### Task brief
Count the lines in the records below that contain "Locate", treating uppercase and lowercase as different. What is the number? Give only the number.

### Given data

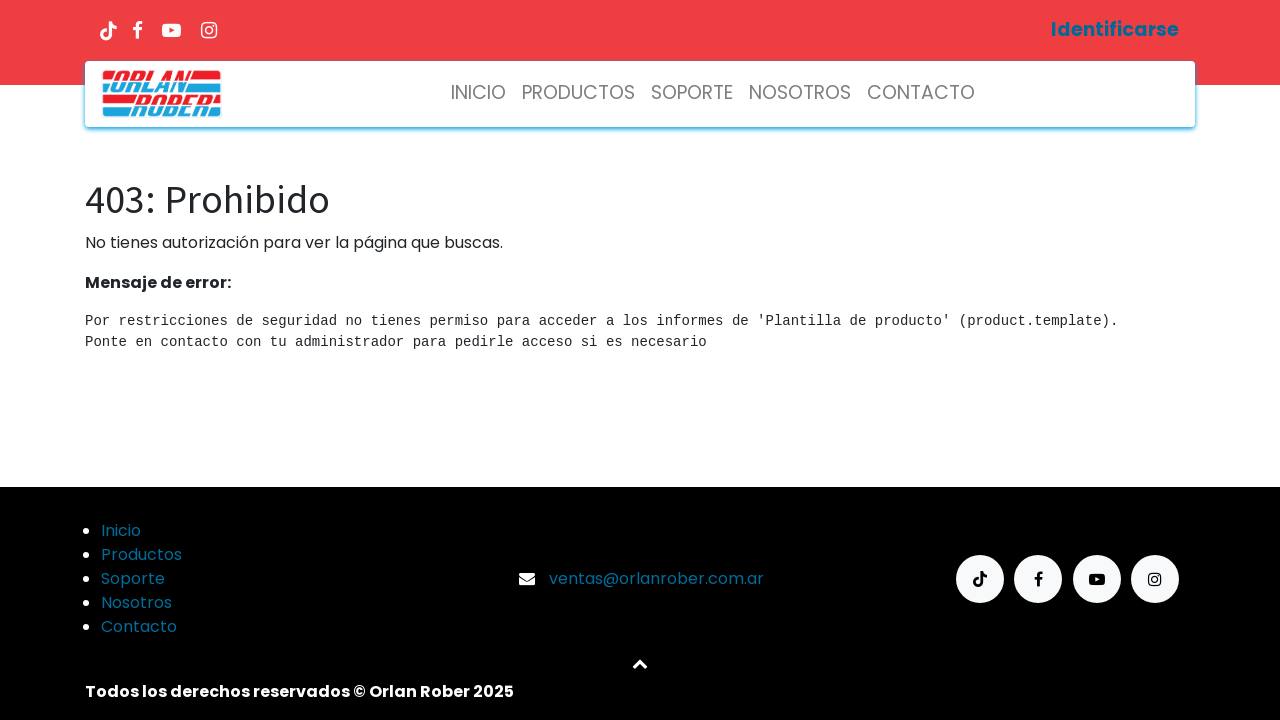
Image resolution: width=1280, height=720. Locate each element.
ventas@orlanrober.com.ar (656, 578)
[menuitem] (478, 93)
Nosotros (136, 602)
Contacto (139, 626)
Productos (141, 554)
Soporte (133, 578)
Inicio (121, 530)
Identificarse (1115, 29)
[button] (640, 663)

### Problem solution
1